Adenda: Para aqueles que vão falar em ressentimento ou em dores disto e daquilo, é evidente que, conhecendo a gente em causa (esta portuguesinha gente em geral e não este ou aquele em particular) e escrevendo o que escrevo, só se fosse tolinho de todo é que alimentaria "esperanças". Mas "esperanças" de quê e para quê? De ser complacente com o mesmismo medíocre que tudo governa e não necessariamente a partir de um governo? Não. Os meus interesses são bem mais tranquilos e não concorrentes com videirinhos. Para além disso, sou radical nas minhas opiniões e isso não convém aos bons costumes e às boas almas que velam - e velarão - pelo bem-estar geral no poder, nos media, nos blogues, na oposição ou no raio que os parta, à "moda antiga" ou à "moda moderna", e que, para nossa e deles perpétua desgraça, se levam a sério. Estou - quase meio século dá destas tranquilidades caóticas - como o poeta, em Creta com o Minotauro.

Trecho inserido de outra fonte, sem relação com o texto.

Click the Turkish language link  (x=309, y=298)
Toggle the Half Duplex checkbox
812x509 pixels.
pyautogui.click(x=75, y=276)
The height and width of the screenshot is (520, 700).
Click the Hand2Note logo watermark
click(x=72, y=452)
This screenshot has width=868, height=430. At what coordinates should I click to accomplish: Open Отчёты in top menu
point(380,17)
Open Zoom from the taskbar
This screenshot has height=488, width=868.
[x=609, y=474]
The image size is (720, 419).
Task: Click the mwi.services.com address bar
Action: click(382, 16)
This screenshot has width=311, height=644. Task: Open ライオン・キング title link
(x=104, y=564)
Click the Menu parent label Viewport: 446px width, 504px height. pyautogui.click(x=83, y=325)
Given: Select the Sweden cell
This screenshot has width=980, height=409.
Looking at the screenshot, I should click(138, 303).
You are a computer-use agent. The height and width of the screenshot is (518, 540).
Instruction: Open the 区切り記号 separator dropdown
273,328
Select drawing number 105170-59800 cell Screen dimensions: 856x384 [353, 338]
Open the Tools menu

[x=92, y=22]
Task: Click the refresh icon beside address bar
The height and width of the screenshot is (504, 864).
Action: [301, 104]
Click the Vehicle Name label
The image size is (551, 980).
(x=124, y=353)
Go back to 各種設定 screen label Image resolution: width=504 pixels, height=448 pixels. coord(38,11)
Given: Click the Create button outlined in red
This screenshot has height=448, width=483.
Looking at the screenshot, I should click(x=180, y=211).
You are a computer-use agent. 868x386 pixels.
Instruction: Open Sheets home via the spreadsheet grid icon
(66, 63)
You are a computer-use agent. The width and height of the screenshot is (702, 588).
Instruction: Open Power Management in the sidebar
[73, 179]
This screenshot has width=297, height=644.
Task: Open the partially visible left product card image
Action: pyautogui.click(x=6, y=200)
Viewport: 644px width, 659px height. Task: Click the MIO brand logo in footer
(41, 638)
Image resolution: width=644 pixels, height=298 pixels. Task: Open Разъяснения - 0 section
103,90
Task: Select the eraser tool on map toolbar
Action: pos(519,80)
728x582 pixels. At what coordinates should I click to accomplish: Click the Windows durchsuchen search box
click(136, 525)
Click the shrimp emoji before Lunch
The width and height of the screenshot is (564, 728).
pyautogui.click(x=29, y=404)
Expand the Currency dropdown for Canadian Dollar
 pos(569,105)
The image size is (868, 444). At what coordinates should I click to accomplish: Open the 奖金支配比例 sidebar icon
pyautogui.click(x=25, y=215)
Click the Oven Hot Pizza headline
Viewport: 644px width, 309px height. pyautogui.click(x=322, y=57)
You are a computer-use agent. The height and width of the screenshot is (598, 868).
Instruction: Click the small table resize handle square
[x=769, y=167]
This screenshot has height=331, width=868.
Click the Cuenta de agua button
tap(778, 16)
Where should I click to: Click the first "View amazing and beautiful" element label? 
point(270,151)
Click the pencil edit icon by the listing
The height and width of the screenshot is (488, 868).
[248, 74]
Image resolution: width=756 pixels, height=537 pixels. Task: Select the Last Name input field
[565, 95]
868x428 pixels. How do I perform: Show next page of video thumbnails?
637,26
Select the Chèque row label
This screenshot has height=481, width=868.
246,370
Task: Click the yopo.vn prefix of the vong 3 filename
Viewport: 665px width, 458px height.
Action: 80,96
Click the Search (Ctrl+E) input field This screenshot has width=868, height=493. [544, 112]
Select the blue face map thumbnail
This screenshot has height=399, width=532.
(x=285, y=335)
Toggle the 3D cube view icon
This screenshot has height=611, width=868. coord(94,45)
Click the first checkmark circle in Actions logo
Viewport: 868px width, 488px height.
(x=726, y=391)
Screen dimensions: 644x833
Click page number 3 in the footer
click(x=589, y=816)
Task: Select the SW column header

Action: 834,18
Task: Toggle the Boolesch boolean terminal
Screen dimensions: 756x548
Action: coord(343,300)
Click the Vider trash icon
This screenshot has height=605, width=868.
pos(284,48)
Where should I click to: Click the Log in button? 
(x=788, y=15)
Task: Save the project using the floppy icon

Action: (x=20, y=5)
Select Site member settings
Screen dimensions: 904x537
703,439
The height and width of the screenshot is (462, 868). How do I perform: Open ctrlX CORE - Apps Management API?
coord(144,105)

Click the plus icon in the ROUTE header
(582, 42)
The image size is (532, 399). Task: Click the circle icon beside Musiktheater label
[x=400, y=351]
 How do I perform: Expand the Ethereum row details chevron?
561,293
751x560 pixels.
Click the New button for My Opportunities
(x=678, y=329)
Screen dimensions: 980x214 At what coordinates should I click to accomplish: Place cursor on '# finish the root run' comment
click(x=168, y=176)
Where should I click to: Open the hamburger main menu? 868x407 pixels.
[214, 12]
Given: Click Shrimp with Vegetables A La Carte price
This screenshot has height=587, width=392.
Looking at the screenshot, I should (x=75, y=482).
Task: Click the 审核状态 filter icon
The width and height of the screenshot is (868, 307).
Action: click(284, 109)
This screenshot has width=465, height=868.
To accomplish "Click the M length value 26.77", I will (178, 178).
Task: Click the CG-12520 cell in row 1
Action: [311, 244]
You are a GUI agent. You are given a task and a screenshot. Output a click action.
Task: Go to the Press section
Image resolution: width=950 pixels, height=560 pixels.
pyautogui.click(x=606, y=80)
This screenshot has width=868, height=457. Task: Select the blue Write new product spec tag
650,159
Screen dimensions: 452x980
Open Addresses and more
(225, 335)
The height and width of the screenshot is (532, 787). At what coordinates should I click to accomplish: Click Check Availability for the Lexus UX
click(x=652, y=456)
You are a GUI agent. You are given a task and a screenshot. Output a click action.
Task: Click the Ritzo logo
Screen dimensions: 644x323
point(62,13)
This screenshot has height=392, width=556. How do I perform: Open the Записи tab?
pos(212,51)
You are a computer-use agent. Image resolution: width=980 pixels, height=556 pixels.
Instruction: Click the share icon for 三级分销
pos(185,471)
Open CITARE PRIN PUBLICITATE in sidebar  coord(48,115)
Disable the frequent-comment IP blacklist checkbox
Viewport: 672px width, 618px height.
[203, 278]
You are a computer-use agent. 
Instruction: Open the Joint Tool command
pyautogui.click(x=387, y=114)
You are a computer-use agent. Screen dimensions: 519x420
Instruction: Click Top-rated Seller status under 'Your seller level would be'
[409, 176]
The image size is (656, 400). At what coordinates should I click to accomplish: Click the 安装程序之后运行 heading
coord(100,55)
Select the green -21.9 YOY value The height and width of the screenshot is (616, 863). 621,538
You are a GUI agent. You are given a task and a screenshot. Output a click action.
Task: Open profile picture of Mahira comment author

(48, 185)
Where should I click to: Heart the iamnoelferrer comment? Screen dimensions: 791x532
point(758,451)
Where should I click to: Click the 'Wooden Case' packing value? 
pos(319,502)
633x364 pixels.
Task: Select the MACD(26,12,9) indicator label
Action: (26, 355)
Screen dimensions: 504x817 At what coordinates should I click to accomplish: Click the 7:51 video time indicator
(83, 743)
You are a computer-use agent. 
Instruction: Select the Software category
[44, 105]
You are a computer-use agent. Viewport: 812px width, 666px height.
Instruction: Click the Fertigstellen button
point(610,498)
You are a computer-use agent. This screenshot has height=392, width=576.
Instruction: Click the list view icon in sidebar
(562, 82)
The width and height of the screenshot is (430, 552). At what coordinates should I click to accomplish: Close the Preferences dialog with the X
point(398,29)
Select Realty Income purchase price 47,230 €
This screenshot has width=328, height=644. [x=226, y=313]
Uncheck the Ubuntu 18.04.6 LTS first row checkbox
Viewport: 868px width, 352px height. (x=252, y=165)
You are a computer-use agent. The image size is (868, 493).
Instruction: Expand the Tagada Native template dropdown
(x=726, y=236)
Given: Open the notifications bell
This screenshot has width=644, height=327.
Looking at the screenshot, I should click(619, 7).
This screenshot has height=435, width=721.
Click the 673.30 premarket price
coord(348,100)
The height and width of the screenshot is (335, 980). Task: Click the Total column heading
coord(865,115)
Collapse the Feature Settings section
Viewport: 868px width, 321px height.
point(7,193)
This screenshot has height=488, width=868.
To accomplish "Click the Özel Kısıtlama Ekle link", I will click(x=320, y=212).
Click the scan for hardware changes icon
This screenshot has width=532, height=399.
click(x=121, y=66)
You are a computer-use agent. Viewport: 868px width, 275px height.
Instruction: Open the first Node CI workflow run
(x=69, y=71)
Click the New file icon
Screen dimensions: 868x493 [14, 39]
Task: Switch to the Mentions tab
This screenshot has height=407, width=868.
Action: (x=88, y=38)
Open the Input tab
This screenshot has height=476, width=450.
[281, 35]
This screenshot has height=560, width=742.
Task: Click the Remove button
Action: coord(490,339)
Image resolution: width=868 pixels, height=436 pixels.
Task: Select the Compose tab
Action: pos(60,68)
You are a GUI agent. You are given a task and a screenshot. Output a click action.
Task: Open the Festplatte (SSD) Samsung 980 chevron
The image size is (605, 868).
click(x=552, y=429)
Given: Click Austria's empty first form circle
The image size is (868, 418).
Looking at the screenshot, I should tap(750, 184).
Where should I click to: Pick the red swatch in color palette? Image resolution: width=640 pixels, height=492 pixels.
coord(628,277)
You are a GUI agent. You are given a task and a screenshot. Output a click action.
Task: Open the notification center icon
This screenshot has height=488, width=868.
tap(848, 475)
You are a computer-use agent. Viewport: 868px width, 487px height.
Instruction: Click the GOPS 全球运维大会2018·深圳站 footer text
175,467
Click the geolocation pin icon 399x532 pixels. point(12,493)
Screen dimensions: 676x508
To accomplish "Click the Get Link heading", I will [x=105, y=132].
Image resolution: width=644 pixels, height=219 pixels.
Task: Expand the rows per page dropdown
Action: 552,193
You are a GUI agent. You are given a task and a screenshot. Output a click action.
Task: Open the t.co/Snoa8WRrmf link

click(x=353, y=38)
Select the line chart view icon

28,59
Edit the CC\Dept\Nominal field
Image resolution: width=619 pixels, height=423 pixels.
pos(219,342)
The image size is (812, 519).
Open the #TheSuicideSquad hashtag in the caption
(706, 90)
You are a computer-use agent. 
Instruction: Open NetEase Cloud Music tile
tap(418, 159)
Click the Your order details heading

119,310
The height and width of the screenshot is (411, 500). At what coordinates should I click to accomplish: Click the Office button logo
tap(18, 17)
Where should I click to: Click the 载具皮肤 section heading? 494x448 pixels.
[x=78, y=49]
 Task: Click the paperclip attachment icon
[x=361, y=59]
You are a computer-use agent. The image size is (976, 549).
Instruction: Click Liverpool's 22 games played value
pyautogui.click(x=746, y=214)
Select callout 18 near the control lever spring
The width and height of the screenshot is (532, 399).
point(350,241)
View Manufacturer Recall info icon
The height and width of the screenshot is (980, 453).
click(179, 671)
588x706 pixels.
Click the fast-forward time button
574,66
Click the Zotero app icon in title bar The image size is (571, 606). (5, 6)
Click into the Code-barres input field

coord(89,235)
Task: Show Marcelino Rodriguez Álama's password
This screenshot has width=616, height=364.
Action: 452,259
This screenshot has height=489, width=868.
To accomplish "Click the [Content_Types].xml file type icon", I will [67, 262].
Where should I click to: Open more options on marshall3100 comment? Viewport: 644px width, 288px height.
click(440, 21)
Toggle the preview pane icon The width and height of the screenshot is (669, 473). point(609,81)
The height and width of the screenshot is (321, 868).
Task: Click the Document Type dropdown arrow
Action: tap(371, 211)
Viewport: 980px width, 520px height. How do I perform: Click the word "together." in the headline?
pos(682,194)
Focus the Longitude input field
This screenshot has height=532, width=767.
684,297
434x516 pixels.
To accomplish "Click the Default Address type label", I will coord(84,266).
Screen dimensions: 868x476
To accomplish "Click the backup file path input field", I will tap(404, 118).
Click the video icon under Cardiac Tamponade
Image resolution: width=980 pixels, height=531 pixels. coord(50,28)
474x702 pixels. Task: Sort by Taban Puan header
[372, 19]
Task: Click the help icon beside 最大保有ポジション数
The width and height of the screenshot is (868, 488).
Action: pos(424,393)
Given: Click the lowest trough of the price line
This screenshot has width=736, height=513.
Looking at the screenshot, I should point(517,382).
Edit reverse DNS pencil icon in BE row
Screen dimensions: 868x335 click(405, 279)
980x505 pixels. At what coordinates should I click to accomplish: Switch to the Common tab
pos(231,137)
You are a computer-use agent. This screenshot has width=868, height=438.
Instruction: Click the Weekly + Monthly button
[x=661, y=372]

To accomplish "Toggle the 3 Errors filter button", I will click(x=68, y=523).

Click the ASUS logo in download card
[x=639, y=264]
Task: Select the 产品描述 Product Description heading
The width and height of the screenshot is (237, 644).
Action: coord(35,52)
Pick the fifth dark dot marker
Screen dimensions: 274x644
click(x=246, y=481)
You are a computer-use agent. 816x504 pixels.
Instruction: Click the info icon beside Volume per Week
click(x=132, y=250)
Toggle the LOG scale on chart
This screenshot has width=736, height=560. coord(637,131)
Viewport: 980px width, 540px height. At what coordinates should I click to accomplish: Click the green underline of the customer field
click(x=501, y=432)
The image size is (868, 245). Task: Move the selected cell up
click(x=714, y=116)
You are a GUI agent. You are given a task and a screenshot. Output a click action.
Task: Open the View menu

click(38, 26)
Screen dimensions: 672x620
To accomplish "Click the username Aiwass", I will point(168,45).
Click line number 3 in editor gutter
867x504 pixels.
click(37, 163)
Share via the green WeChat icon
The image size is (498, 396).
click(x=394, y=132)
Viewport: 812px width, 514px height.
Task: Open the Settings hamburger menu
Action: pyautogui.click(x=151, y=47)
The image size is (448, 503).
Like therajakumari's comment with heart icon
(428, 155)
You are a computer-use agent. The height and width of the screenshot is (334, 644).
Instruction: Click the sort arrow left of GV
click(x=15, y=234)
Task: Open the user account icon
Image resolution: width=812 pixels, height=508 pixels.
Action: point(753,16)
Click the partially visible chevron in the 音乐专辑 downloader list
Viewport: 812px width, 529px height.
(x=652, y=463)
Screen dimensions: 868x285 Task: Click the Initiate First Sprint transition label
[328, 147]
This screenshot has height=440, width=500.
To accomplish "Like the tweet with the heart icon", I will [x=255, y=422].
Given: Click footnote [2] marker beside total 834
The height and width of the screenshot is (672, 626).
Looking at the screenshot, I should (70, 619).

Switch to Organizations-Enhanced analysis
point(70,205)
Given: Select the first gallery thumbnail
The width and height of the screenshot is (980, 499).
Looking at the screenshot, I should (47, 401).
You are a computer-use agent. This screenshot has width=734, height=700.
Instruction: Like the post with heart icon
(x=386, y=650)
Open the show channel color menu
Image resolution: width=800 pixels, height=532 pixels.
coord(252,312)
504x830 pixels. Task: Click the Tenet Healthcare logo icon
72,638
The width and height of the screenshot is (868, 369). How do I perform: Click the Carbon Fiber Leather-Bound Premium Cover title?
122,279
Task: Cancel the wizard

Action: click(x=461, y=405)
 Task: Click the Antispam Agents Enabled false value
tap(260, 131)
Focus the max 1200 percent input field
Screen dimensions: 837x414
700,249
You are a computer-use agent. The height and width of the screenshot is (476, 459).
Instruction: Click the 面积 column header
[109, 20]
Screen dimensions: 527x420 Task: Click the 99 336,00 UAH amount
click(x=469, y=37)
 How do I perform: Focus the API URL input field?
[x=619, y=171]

Eu sou eu mesmo a minha pátria. A pátria
de que escrevo é a língua em que por acaso de gerações
nasci. E a do que faço e de que vivo é esta
raiva que tenho de pouca humanidade neste mundo
quando não acredito em outro, e só outro quereria que
este mesmo fosse. Mas, se um dia me esquecer de tudo,
espero envelhecer
tomando café em Creta
com o Minotauro,
sob o olhar de deuses sem vergonha.

Anónimo disse...

GOSTAVA TANTO DAS HISTÓRIAS DOS CORNOS E ETC...

E AGORA NADA DISSO...

Anónimo disse...

ultima novidade o peter da camara preparasse para cumprir uma promessa eleitoral...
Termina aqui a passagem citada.